April 21, 2007

The reason for the underclass.

Theodore Dalrymple has written a book about the underclass and in it he concludes that elite culture reinforces dysfunctional values:
Here is a searing account—probably the best yet published—of life in the underclass and why it persists as it does. Theodore Dalrymple, a British psychiatrist who treats the poor in a slum hospital and a prison in Engalnd, has seemingly seen it all. Yet in listening to and in observing his patients, he is continually astonished by the latest twist of depravity that exceeds even his own considerable experience. Dalrymple’s key insight in Life at the Bottom is that long-term poverty is caused not by economics but by a dysfunctional set of values, one that is continually reinforced by an elite culture searching for victims. This culture persuades those at the bottom that they have no responsibility for their actions and are not the molders of their own lives.
Review of Theodore Dalrymple's Life At the Bottom. The Worldview That Makes the Underclass. Author unknown, Manhattan Institute for Policy Research, 2001.

ADDENDUM:
Americans may find it surprising that most of the people wallowing in this slough of ignorance, illiteracy, promiscuity, bastardy, intoxication, vice, folly, lawlessness and hopelessness are white English people. Much of what is described here is the sort of thing Americans instinctively associate with this country’s own black underclass. There is some satisfaction . . . that sufficiently wrong-headed social policies, persisted in . . . will visit moral catastrophe on people of any race.

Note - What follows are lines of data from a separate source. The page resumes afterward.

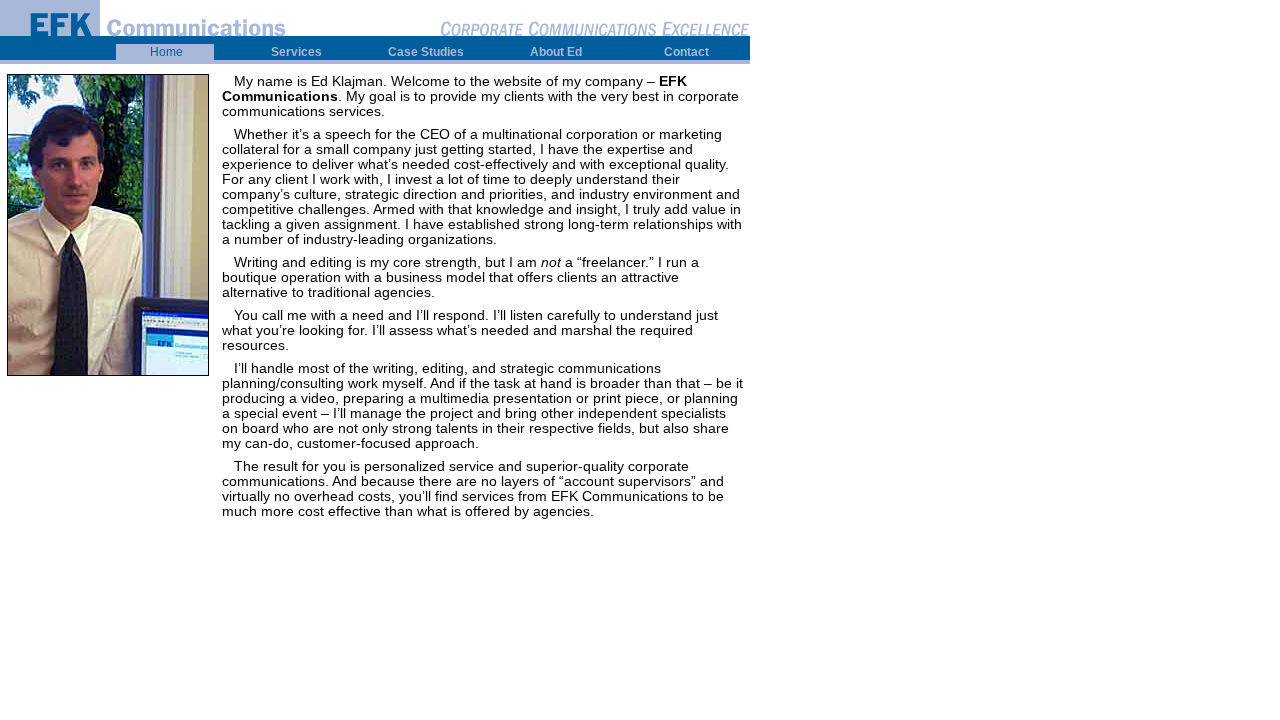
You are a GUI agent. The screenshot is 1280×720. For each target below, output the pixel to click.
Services (296, 52)
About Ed (556, 52)
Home (166, 52)
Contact (686, 52)
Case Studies (426, 52)
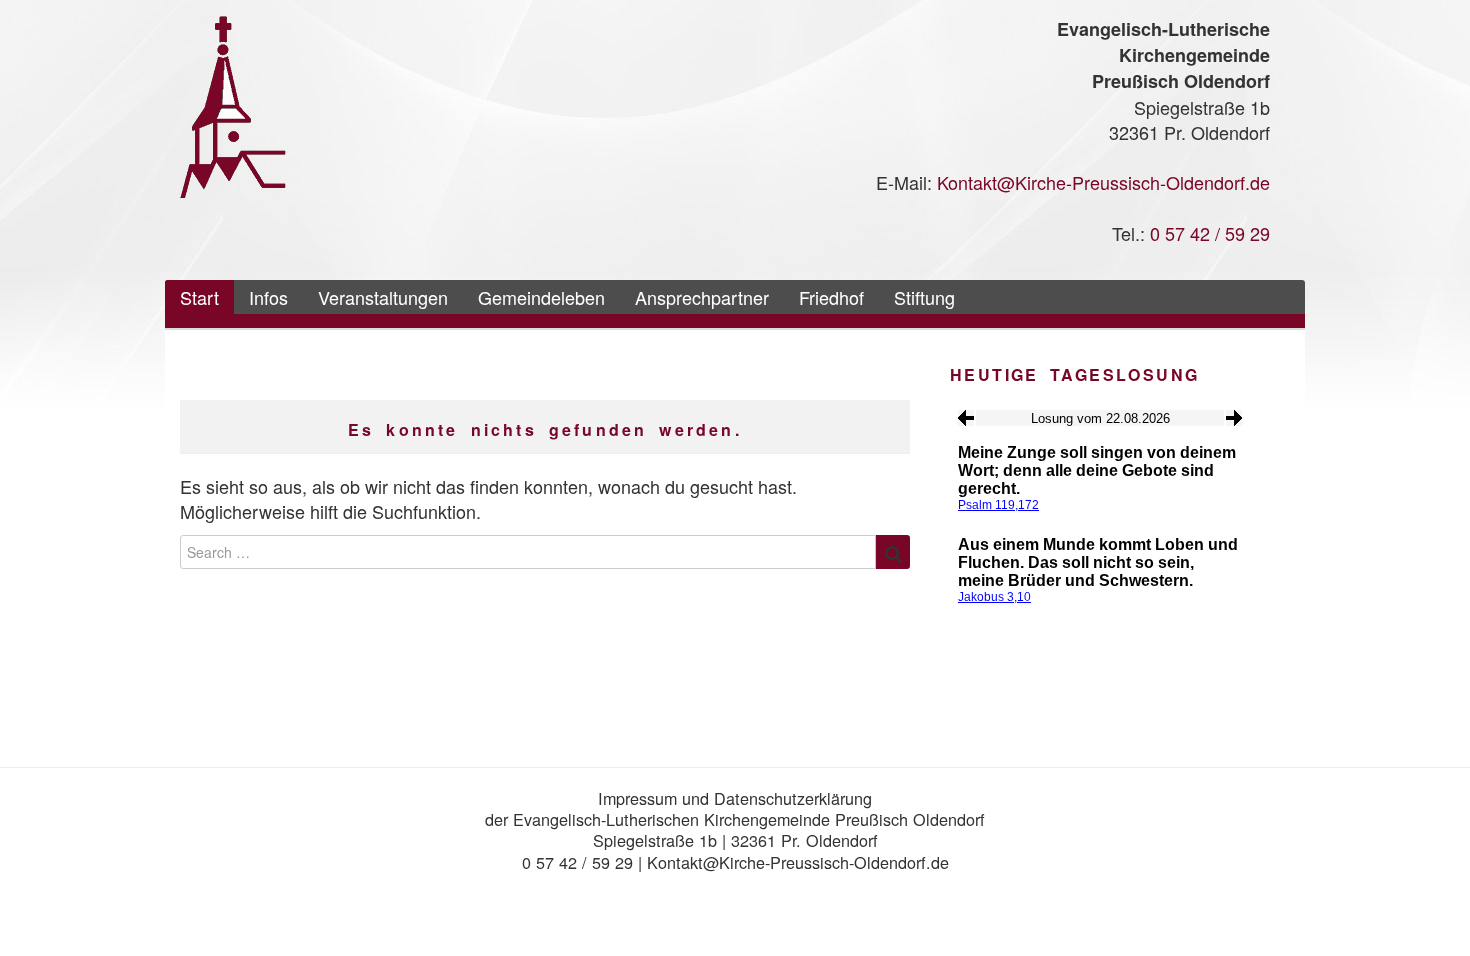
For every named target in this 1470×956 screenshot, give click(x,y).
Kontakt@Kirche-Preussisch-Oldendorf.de (1103, 182)
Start (199, 297)
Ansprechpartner (702, 297)
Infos (268, 297)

Not that racial foolishness is altogether absent from Life at the Bottom. Thanks to government policies of staggering idiocy pursued across several decades, England is now both multi-racial and multi-cultural, though there is no trace of evidence that any detectable number of English people ever wanted it to be either. This has, of course, made the country a much worse place to live in. Social workers, teachers, the police, and all other authority figures are thoroughly race-whipped, and know that any action they take against a person of color will bring them under the intense scrutiny of their superiors, not to mention the press and numerous busybody groups charged with maintaining the integrity of the “gorgeous mosaic”.
"The Age of Bad Ideas." John Derbyshire, The New Criterion, 1/02.